The cost of adult day health care averages $85 a day in the Capital Region, according to Fitzpatrick.

“You may have to spend more to send someone to an adult day health care program, but if you can avoid a couple of hospitalizations a year, that’s going to be well worth the trouble and the cost,” she said.

Social adult day care costs, on average, $50 or $60 a day, said Barb Diesem-Zimmons, executive director of the New York State Adult Day Services Association.

Bright Horizons charges $40 a day, a price that includes breakfast, lunch and a snack.

“It’s a great way for people to remain in their home longer and be able to kind of bridge that gap, especially if they’re on a more narrow income,” said Vivian.

Attendees say they enjoy the socialization that adult day care programs provide.

“It’s good to have places like that, because what are you going to do at home all day? Nothing. Especially when you can’t do very much. You’re just sitting there and it’s depressing, and it’s really nice to come,” said 86-year-old Mary Clark of Albany, a Bright Horizons participant.

Securing adequate funding traditionally has been tricky for social adult day care centers, said Edward Neary, executive director of The Beltrone Living Center.

The Bright Horizons program housed at Beltrone relies on private payments; funding from the Albany County Office for the Aging, various visiting nurses associations and the town of Colonie; and occasional grants.

“If a person wants to come to the program, we’ll figure out a way to get them into the program through some kind of funding,” Neary said.

The funding crunch may ease slightly for social adult day care centers thanks to a Medicaid redesign instituted in 2011 by Gov. Andrew Cuomo. One provision is mandatory enrollment in managed long term care. Individuals who need 120 days or more of home care annually and meet certain other criteria automatically will be enrolled into either a social or medical adult day care program. Social programs were not covered by Medicaid in the past.

“It’s much cheaper to have even a full day of social adult [day care] than to have an aide travel to your home, do all of the things they do in your home, plus you’re still socially isolated once they leave,” explained Diesem-Zimmons.

The mandatory enrollment plan rolled out in Albany County in December. It is slated to take effect in Saratoga and Schenectady counties June 1 and in Montgomery, Fulton and Schoharie counties July 1.

AARP is advocating for $26 million to be included in the state budget to ensure everyone in need of an adult day care program can attend, said spokesman Eric Kriss.

Last year, the New York State Office for the Aging provided about $872,000 worth of funding for social adult day care.

▬▬▬▬▬▬

◆ How to complete this task ◆
According to the adult day care article, how much does Bright Horizons charge per day, and what does that price include? The lines are separate material and have no connection to the adult day care article.

[Items from a data source]
▬▬▬▬▬▬

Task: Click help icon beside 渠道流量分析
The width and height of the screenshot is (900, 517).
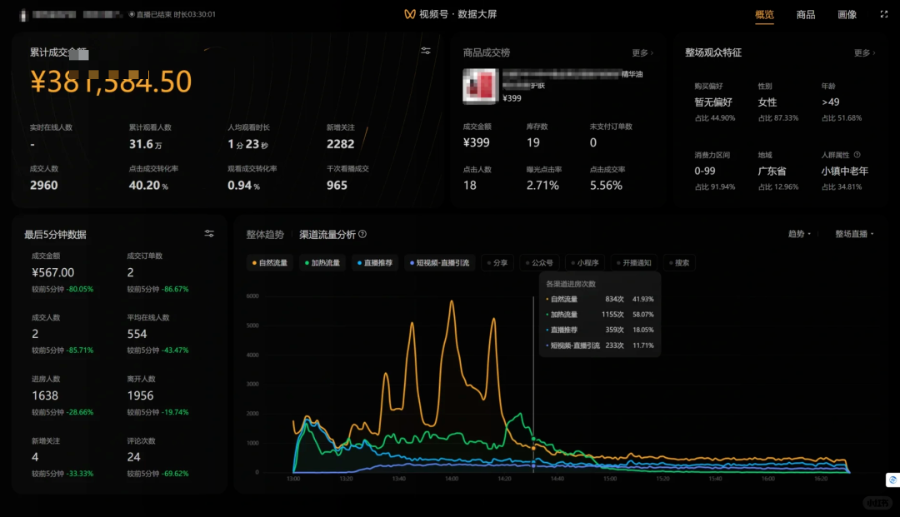Action: [363, 235]

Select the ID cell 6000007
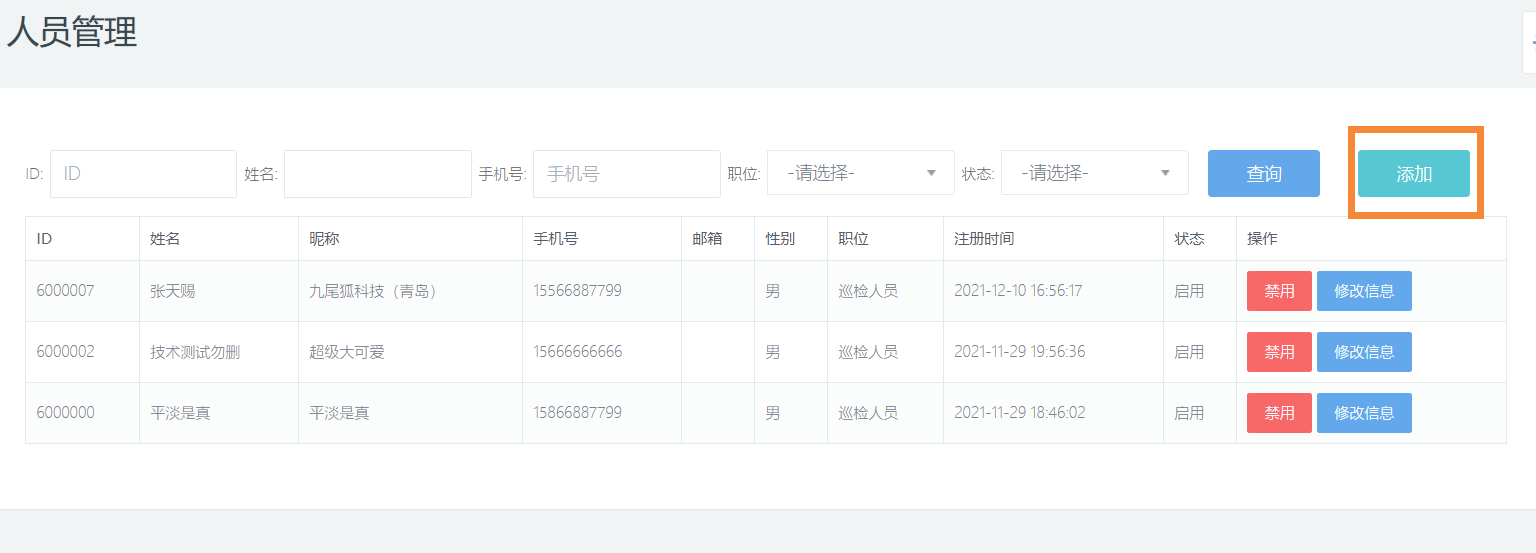66,291
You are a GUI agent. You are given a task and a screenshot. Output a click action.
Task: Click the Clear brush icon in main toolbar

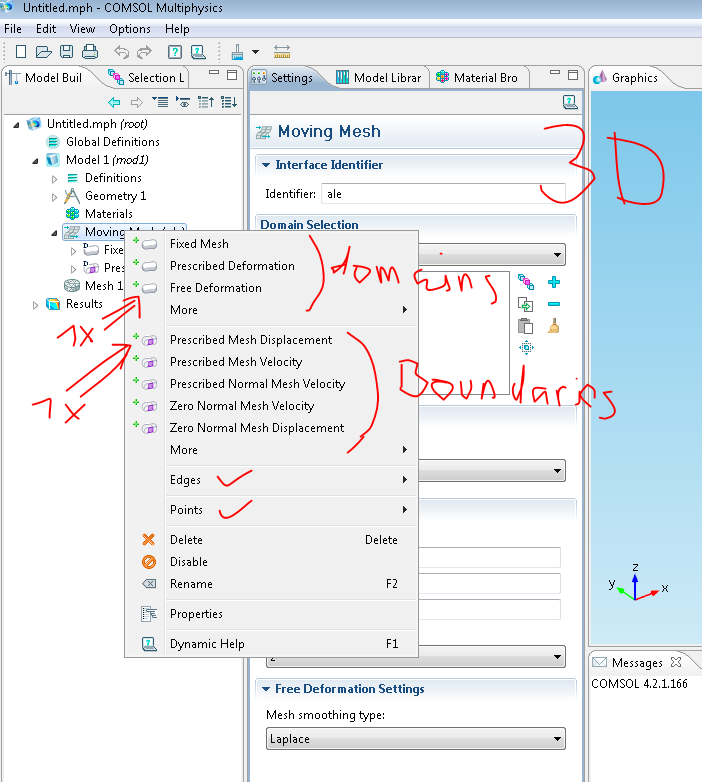[237, 51]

▬▬▬▬▬▬

◆ Expected answer ◆
Bright Horizons charges $40 a day, which includes breakfast, lunch and a snack.